**Exercise objective**
Determine how many lines in the entries below contain "button", and output that number alone.

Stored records
* * * *

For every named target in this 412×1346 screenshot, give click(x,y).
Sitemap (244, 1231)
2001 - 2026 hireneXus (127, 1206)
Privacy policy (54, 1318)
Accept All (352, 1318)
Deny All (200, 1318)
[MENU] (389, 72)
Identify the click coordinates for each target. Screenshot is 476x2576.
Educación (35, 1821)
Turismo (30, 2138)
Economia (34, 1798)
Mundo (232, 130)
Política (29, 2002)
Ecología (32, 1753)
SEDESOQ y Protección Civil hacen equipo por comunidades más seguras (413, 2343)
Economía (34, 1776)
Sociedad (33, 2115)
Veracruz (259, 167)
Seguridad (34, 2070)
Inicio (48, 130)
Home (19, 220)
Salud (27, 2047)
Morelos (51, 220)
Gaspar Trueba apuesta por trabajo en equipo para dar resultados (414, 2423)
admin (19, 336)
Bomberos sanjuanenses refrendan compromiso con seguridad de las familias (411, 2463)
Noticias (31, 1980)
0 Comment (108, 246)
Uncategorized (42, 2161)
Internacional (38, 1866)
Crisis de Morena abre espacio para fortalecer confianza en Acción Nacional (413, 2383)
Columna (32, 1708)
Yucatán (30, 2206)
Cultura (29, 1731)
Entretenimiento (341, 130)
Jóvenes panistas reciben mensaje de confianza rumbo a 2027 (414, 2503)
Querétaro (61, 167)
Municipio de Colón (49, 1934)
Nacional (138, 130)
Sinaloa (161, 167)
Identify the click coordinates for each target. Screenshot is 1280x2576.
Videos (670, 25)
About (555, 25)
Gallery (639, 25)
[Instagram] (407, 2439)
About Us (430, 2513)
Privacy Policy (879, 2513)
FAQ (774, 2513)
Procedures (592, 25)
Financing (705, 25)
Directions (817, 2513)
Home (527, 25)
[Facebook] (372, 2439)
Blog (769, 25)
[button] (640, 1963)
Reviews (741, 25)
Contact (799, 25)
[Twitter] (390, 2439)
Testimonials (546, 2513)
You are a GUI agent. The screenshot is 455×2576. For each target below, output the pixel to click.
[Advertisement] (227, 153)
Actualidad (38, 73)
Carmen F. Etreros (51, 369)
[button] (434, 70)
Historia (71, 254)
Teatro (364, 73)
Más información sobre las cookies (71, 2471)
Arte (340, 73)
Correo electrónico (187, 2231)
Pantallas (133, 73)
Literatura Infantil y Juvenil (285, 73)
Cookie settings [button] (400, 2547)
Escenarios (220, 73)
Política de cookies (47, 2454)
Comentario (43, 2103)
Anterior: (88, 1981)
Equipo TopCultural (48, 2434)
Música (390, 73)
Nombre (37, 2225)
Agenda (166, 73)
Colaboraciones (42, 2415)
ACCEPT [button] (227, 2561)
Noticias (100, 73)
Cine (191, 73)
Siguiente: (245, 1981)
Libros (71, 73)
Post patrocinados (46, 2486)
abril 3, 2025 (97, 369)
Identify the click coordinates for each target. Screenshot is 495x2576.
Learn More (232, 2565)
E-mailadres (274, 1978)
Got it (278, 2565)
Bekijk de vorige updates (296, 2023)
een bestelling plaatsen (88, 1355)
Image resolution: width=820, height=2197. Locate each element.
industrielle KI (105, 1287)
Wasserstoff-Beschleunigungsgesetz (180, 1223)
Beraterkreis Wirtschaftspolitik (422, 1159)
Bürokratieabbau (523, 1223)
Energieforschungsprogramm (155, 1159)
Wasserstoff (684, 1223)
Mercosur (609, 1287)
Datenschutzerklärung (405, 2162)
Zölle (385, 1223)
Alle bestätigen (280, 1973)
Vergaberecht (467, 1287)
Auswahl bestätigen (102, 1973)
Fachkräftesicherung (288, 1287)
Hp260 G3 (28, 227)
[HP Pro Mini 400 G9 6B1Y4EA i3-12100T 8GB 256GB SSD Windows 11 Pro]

* * * *

**Result for this task**
4